One of the main deficits of state-of-the-art algorithms like BERT is that their performance is very unpredictable. A good performance in one benchmark does not mean good performance in another benchmark or real-world scenario. Recent studies showed that generalizations of models do not show consistent behavior. This effect is attributed to the fact that the state-of-the-art algorithms do not learn linguistic priors, which are important for infrequent linguistic events, but they’re just learning statistical regularities. Language priors are powerful tools that are much closer to human processing of language, as they copy the inherent fundamental principles of the used language. The statistical regularities learned by the neural networks are more superficial, and they detect language patterns. This tendency is common among all deep neural networks. That leads to great abilities to generalize, but also they’re sensitive to adversarial perturbations.

Real-world implications

With the arrival of lager models every day, and the optimization of algorithms, the challenges for NLU are still not solved, as they don’t yield conceptual understanding. The tasks of summarization, question answering, and information extraction are still not adequately handled. NLU still has big problems in coreference resolution and polysemy. Making the right choices to designate all expressions that refer to the same entity and finding all senses of a given-word are still tricky. And the fundamental ambiguity of language will not go away. Further, the representation of larger contexts is still inefficient. And the link between a world model and the language model is not learned uniformly.
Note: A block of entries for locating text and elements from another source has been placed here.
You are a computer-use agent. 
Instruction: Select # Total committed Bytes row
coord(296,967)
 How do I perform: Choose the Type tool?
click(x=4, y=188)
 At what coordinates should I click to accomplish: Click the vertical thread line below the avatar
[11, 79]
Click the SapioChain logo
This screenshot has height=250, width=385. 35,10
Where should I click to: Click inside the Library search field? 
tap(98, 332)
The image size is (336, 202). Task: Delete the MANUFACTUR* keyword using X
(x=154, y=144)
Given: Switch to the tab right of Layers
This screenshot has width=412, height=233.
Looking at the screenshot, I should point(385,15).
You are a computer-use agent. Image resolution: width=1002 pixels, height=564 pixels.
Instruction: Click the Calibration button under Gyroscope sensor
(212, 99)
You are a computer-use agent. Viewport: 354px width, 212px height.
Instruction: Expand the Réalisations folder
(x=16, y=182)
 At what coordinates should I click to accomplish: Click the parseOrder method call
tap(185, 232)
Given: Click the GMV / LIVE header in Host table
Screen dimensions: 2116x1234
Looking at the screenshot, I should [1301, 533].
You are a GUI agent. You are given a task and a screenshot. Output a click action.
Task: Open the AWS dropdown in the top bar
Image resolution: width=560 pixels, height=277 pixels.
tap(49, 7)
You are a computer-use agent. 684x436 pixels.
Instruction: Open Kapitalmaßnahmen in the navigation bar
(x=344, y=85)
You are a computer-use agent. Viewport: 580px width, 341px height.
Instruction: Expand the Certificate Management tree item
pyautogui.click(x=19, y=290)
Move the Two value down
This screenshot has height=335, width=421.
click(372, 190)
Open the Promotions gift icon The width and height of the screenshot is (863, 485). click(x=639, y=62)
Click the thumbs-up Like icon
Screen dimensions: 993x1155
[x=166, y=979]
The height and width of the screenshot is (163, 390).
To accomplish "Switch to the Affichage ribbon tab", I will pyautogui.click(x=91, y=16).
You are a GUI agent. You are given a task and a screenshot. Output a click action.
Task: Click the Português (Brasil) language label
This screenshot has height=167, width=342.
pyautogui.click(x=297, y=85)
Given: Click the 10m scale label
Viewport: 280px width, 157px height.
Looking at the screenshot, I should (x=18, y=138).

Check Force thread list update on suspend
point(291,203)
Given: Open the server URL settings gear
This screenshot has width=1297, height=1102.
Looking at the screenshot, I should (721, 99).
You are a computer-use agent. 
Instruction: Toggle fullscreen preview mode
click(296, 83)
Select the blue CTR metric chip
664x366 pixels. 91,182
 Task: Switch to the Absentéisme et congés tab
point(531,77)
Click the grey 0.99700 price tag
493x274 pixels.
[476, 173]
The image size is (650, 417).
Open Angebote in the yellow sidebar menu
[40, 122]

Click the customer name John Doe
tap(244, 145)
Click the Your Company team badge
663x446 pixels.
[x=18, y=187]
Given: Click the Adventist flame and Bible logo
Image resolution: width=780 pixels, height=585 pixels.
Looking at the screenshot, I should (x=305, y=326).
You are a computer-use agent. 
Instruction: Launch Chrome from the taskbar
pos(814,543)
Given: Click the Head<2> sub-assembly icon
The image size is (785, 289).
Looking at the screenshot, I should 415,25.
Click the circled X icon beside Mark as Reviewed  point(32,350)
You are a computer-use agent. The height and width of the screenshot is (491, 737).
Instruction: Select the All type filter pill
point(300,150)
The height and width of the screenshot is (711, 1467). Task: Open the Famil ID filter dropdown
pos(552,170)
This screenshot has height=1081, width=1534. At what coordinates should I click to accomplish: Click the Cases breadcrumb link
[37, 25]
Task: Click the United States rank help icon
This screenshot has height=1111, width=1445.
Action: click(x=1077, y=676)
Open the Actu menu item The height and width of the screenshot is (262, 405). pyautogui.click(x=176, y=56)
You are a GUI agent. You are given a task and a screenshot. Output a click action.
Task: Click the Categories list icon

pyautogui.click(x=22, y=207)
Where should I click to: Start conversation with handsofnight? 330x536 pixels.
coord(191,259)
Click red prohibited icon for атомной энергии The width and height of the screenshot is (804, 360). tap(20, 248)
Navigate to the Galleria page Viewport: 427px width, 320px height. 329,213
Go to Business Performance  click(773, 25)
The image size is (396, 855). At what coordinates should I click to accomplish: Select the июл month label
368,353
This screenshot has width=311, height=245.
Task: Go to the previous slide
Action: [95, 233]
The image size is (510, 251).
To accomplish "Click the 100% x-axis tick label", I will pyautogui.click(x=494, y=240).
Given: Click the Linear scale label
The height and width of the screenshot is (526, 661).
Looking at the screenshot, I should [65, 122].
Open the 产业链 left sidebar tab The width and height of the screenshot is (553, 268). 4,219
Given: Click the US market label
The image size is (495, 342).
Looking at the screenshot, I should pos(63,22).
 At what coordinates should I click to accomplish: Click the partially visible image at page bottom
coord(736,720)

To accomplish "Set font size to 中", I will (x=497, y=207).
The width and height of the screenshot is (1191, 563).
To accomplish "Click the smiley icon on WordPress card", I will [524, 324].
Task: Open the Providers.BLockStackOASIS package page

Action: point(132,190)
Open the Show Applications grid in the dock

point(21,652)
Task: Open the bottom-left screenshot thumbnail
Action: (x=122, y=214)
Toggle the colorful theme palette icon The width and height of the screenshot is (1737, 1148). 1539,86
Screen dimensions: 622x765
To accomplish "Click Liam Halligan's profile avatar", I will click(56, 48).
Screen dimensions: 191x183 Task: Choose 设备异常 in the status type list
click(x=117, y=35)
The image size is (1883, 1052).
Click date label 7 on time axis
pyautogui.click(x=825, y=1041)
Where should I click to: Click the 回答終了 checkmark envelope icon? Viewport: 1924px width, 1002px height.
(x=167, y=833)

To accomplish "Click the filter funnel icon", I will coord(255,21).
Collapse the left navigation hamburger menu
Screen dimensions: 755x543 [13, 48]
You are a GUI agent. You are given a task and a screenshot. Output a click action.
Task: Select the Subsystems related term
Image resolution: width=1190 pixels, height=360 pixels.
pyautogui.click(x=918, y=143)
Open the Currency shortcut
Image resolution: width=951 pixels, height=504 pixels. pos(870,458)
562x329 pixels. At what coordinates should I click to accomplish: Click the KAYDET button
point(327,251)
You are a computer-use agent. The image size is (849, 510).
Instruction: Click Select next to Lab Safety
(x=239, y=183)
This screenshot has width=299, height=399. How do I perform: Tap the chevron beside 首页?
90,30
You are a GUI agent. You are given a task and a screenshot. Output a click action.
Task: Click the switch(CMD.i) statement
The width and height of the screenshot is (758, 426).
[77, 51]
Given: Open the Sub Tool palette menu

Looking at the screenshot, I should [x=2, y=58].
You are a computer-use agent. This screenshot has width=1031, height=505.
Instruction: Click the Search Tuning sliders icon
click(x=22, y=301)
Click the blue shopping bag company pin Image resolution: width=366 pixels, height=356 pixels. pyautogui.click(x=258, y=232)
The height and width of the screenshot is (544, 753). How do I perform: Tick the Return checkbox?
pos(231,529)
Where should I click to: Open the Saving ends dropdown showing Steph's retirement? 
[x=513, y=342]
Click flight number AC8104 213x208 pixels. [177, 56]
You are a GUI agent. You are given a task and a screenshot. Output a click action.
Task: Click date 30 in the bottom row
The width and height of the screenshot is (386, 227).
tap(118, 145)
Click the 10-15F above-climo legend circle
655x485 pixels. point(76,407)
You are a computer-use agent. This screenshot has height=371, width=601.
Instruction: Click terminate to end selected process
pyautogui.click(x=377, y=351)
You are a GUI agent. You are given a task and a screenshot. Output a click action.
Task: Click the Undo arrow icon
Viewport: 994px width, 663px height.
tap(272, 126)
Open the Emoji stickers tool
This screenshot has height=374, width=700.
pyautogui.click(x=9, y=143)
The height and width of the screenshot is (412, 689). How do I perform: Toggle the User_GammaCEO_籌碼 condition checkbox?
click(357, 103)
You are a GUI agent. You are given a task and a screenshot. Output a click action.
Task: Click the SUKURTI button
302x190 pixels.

Despite these problems, the business world is praising the success of the last two years in NLP and NLU. But the problems need to be addressed. As former IBM researcher David Ferrucci of the Watson team stated:

“Humans don’t even agree on most concepts, that is why you actually need dialogues, to establish a common interpretation.”

And so, building larger and larger models like GPT-3 is a marvelous effort. But if this approach could solve the problem of understanding is doubtful.